When I started to get comfortable with Java, I decided to dive into the Spring framework and its quite the beast. This was my main challange, as it was completely new to me but luckily the Spring Boot docs are extensive and comprehensive. I followed the simple MVC pattern (Kind of, but without the "V" since this is a RESTFul API) and went to work!
My second challange was figuring out how to parse the NFL website tables that contains the stats I wanted. JSoup to the rescue! JSoup is an open-sourced java library for webscraping. The documentation helped immensely and so did the google dev tools to inspect the html tables on the NFL website site.

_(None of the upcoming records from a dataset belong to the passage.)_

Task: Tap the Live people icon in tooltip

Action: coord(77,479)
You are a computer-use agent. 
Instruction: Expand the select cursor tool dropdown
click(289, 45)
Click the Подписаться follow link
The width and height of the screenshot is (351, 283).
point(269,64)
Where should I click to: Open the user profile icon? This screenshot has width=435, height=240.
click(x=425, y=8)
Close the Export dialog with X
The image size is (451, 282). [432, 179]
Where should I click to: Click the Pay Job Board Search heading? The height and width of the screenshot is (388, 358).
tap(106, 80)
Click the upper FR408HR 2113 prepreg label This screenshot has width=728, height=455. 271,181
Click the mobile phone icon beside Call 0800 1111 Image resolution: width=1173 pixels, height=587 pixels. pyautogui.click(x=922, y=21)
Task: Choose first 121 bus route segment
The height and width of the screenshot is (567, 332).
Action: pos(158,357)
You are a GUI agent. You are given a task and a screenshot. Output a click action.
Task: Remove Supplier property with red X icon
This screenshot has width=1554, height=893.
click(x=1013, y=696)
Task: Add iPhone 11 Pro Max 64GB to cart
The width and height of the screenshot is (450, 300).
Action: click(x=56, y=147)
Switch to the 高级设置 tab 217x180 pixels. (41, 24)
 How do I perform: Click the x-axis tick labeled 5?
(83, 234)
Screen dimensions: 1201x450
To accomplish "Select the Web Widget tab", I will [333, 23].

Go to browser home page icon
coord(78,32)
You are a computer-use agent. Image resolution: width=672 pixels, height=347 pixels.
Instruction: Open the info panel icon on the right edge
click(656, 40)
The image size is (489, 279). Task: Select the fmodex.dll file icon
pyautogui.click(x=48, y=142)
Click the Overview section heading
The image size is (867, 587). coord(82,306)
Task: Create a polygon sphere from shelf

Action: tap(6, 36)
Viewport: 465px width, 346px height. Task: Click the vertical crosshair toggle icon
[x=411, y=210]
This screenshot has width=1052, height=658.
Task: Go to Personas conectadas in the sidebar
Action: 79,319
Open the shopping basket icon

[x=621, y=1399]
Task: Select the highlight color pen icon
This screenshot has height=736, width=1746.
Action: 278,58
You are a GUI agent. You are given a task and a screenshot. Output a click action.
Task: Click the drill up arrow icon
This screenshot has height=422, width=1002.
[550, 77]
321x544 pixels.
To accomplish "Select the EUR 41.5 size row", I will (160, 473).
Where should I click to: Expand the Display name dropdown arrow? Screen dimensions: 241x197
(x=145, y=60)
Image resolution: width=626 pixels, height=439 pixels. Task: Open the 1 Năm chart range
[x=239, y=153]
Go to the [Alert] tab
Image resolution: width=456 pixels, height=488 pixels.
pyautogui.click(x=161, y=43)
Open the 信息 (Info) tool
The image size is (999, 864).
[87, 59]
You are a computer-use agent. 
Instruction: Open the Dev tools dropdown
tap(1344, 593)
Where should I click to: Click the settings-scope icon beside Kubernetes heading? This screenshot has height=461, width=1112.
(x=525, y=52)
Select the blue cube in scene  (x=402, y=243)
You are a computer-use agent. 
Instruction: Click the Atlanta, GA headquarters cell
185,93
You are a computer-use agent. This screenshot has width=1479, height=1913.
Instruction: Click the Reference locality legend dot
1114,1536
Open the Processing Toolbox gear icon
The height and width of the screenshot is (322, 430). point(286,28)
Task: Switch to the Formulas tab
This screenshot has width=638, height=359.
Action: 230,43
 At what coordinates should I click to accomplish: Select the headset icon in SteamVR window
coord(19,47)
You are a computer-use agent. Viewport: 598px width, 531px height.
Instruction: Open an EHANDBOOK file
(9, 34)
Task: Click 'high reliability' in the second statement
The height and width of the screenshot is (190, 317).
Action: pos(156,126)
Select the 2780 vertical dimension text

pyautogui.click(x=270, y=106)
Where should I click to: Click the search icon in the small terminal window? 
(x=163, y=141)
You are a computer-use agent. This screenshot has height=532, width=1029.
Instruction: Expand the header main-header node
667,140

Lastly, this project was originally hosted on Heroku, however the start-up time of the free server was about 10-15 seconds for the first response. Since this project is in my portfolio and on my resume, I decided to find better deployment/hosting options. Recently I've been diving into Amazon Web Services and even deployed my portfolio website using AWS. I decided to research into the services I could use with my free tier and landed on Amazon EC2 and AWS Elastic Beanstalk! Elastic Beanstalk is an amazing management tool, that had a useful environment wizard which helped set up an EC2 instance for deployment and CloudWatch for monitoring. In the future, I'd like to setup a database on AWS and maybe add an AWS Lambda function to run my web service at certain times so when users request data, it won't scrape the NFL website everytime, but instead pull the stats from the database which should be faster!